The team used the adaptive regularised ensemble Kalman inversion (AREKI) algorithm to match historical production and update latent variables iteratively. Each step compared simulated outputs with real production, adjusting the latent space accordingly. The result: in just 40 minutes on a single H100 GPU, the model generated permeability ensembles that aligned closely with observed production at all wells. The time savings are significant compared to eight hours with a conventional simulator.
“Comparing the reconstructed permeability map with the true geological model, we found strong similarities, particularly around the well locations,” Cherif continues. “Gaps in reconstruction occurred in areas with no wells, where observational data were lacking. Nonetheless, the main geological features were successfully recovered.”
Toward faster, more agile workflows
While these models are not poised to replace traditional simulators altogether, they are beginning to reshape the boundaries of what is computationally feasible. AI-powered surrogates offer a compelling balance of speed and fidelity for tasks such as scenario generation, history matching, and optimisation.
However, challenges remain. Training still demands high-performance computing, particularly for real-world reservoirs with millions of cells. Memory constraints, data quality, and the generalisability of learned models also present limitations.
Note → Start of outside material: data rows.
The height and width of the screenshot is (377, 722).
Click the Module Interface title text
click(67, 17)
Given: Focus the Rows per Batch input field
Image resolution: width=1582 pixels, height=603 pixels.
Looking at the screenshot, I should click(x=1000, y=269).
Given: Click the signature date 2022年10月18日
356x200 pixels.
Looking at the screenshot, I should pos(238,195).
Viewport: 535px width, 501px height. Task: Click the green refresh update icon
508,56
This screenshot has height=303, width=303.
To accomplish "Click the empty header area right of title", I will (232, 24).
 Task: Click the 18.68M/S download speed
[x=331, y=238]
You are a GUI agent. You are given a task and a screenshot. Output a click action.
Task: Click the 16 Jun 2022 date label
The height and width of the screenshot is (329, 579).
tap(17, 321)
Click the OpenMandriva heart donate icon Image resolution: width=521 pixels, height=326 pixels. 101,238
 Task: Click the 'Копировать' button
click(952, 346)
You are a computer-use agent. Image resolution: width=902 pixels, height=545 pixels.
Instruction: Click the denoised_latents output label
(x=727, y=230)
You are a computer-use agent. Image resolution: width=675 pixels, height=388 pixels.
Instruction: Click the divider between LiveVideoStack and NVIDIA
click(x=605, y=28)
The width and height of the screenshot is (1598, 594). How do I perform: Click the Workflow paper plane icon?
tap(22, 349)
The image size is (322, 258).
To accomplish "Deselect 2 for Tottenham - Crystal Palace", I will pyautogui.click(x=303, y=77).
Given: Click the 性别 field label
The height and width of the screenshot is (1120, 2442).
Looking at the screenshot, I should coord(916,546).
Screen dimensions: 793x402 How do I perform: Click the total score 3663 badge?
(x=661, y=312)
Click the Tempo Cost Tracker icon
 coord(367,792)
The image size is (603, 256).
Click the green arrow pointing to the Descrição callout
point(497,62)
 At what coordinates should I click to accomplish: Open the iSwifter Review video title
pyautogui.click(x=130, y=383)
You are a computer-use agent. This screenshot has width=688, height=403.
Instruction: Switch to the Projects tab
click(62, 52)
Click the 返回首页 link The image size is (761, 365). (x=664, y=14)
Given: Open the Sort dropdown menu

Parallelisation across GPU clusters and integration into hybrid modelling pipelines will be key.
“Traditional simulators will continue to be the reference for high-fidelity modelling,” Cherif concludes. “The aim is not to replace reservoir engineers but to provide complementary, AI-based tools that offer new approaches to subsurface modelling.”
As AI models become more sophisticated and compute infrastructure continues to scale, subsurface workflows will shift from being a computational bottleneck to a strategic asset. For companies navigating the complexity of hydrocarbon extraction and carbon sequestration, the ability to simulate the unseen may be the most powerful tool.